**Exercise task:** Switch "drawing" to "document" in the part of the listing that opens with the line containing "Image resolution: width=961" and closes with the line containing "[x=259, y=32]", then write out only those lines with nothing else changed. Leave the pictures out of your answer.

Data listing
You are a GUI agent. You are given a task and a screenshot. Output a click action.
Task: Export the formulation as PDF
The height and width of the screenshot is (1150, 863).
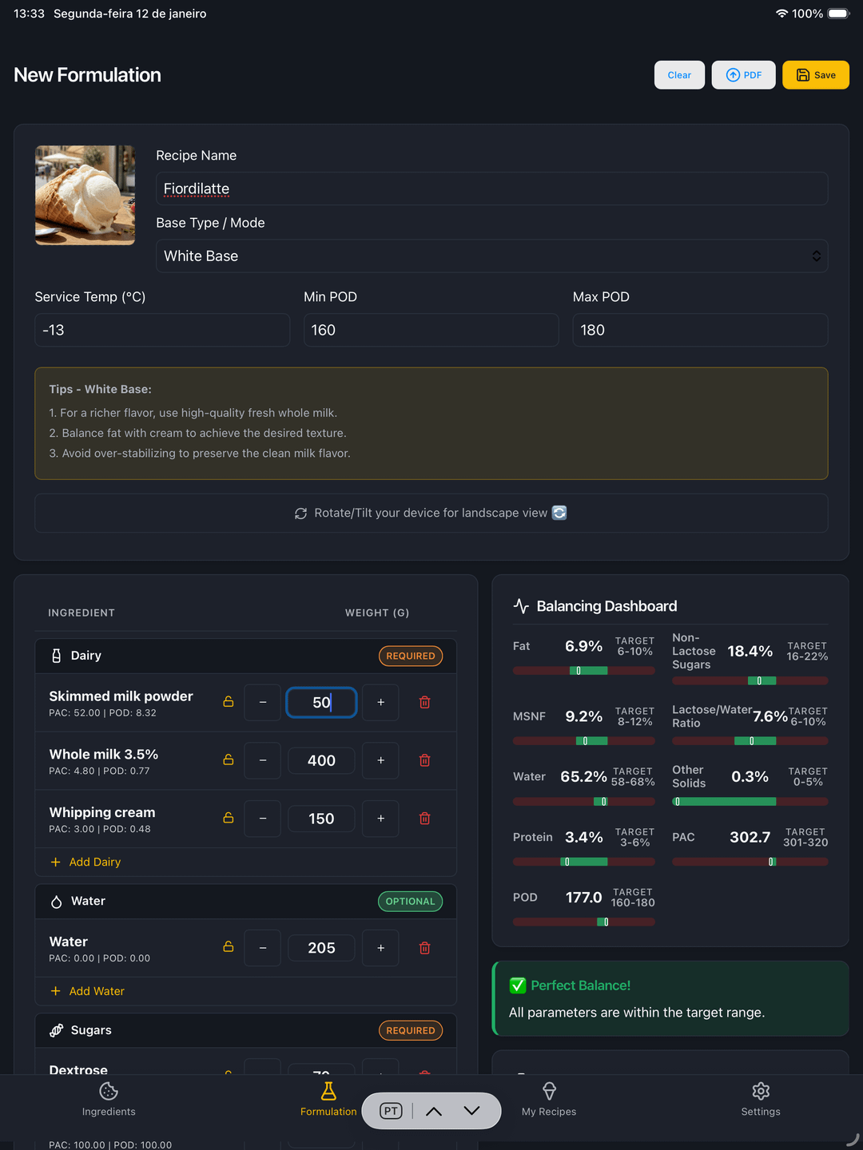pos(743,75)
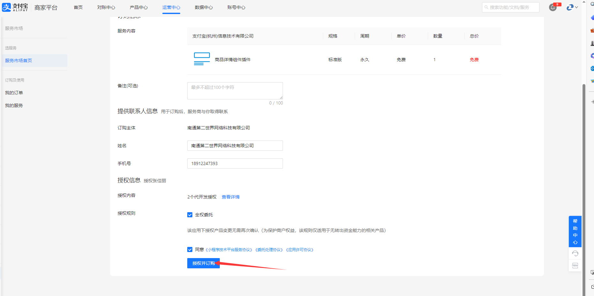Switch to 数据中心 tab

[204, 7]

--

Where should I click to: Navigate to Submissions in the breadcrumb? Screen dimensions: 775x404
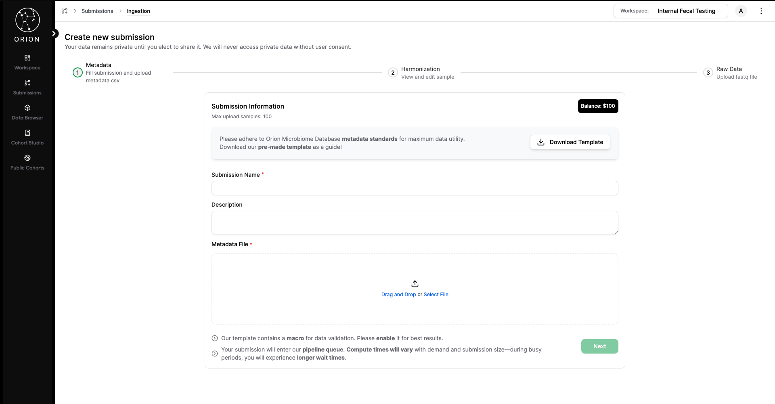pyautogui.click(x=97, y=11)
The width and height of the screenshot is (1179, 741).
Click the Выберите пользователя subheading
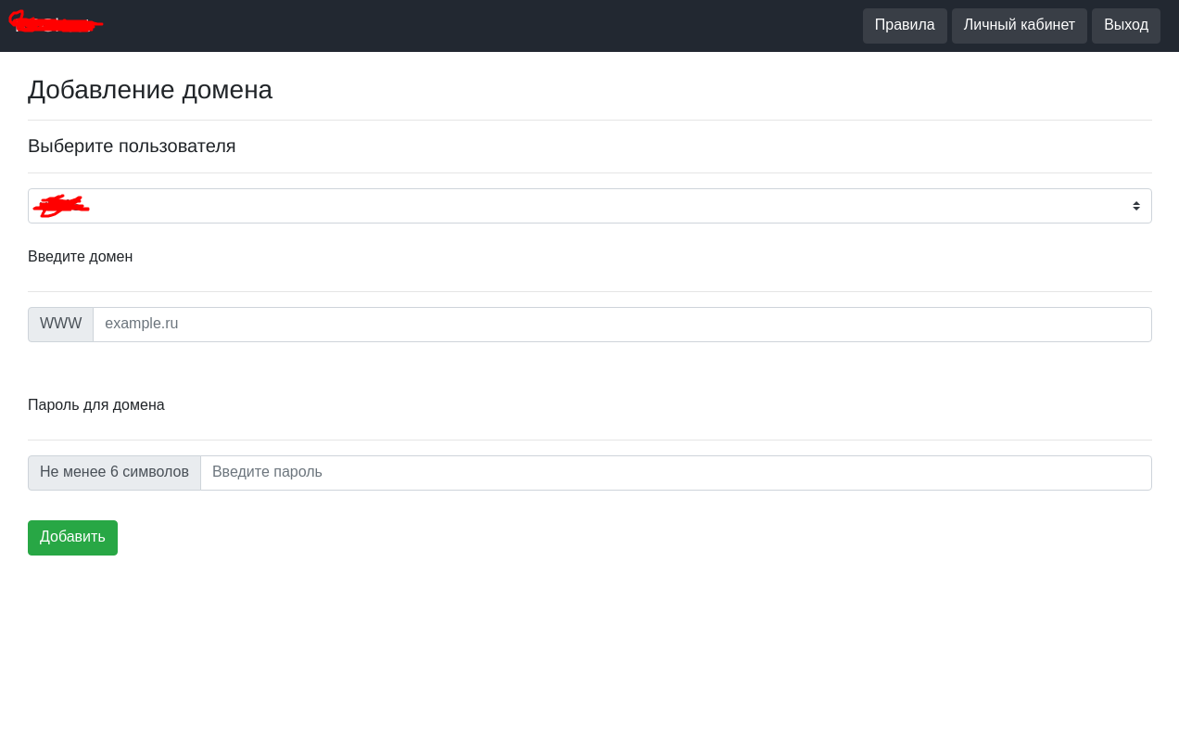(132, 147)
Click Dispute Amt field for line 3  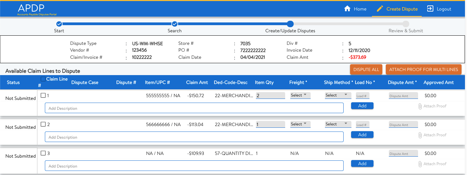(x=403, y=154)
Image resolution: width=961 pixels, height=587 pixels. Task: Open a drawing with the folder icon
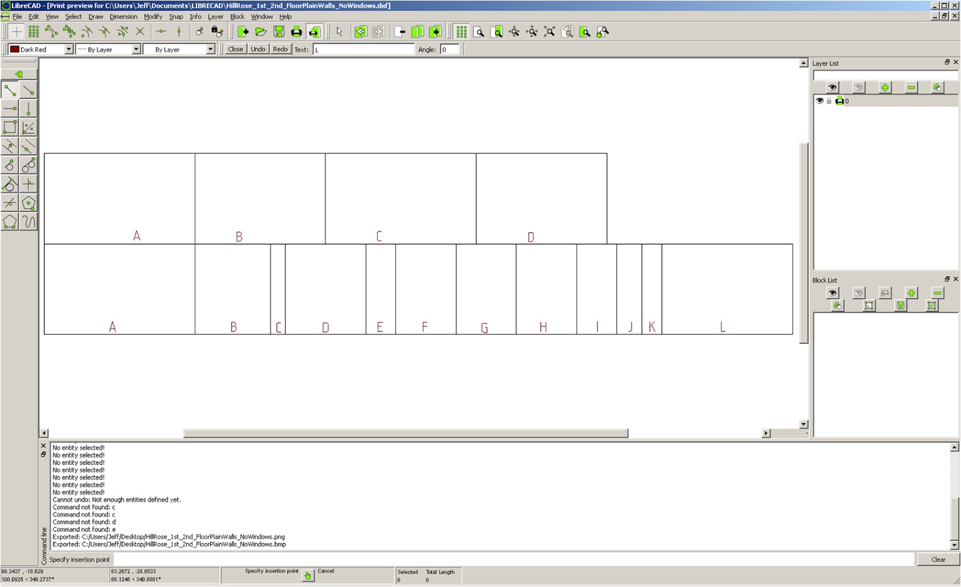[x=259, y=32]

**Output of the task:**
Image resolution: width=961 pixels, height=587 pixels. Task: Open a document with the folder icon
[x=259, y=32]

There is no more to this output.